II. Zum Antrag auf Aufspaltung des Pauschaluntermietzinses

[23] 1. § 15 MRG, der ausdrücklich den „Mietzins für Hauptmiete“ regelt, sieht in seinem Abs 4 vor, dass im Vollanwendungsbereich des MRG der Vermieter oder der Hauptmieter beantragen können, dass anstelle eines Pauschalmietzinses ein aufgegliederter Mietzins zu entrichten ist. Durch diese Bestimmung wird den Parteien eines Hauptmietvertrags die Möglichkeit eröffnet, durch rechtsgestaltende Entscheidung den vereinbarten Pauschalmietzins für die Zukunft in einen dem § 15 Abs 1 MRG entsprechenden Mietzins aufzuspalten (vgl RS0111293; 3 Ob 218/09v). § 15 MRG regelt ausschließlich das Entgelt für die Überlassung eines Mietobjekts an einen Hauptmieter, hingegen ist das Entgelt für die Überlassung einer Wohnung an einen Untermieter in § 26 MRG mit der Überschrift „Untermietzins“ geregelt. § 26 MRG enthält weder eine Regelung über die Aufgliederung des Untermietzinses noch eine Verweisung auf die Anwendbarkeit des § 15 Abs 4 MRG.
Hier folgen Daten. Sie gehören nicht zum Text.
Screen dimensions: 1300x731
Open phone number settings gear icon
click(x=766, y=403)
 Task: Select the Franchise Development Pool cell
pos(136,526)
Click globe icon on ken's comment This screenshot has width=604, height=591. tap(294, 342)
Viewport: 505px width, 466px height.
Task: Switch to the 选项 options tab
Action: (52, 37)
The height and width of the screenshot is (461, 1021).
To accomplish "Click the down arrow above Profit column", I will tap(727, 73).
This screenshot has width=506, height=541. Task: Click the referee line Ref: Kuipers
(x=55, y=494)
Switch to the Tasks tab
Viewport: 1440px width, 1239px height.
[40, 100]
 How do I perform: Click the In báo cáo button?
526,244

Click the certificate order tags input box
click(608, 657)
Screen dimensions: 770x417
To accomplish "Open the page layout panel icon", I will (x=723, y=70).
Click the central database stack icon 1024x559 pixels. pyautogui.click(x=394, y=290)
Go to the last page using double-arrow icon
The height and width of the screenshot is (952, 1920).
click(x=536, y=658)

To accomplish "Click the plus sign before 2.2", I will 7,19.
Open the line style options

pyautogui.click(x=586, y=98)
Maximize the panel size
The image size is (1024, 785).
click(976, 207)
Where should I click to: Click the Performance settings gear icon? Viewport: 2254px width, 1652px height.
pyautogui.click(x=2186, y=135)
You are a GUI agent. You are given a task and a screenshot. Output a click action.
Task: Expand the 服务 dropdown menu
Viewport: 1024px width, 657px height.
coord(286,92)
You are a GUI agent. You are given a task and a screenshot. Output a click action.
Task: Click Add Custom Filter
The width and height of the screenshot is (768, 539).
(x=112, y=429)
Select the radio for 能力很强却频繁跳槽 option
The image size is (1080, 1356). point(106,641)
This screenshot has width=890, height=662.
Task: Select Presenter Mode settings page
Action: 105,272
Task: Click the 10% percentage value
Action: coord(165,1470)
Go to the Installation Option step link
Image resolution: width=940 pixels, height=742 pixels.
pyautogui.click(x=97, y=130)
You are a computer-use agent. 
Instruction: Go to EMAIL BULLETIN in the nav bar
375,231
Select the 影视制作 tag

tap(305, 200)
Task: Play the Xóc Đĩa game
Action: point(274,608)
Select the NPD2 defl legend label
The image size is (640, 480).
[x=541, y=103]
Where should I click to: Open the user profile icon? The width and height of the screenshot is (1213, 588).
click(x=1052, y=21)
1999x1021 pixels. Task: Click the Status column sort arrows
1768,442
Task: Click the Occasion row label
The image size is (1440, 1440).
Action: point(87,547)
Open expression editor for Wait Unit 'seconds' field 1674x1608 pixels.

[24] 2. Jede Analogie setzt eine planwidrige Unvollständigkeit des Gesetzes, mit anderen Worten eine nicht gewollte Lücke voraus (RS0098756 [T1]). Eine solche ist nur anzunehmen, wenn Wertungen und Zweck der Regelung die Annahme rechtfertigen, der Gesetzgeber hätte einen nach denselben Maßstäben regelungsbedürftigen Sachverhalt übersehen (RS0008866 [T10, T27]). Eine Analogie ist jedenfalls dann unzulässig, wenn Gesetzeswortlaut und klare gesetzgeberische Absicht in die Gegenrichtung weisen (RS0106092 [T2]).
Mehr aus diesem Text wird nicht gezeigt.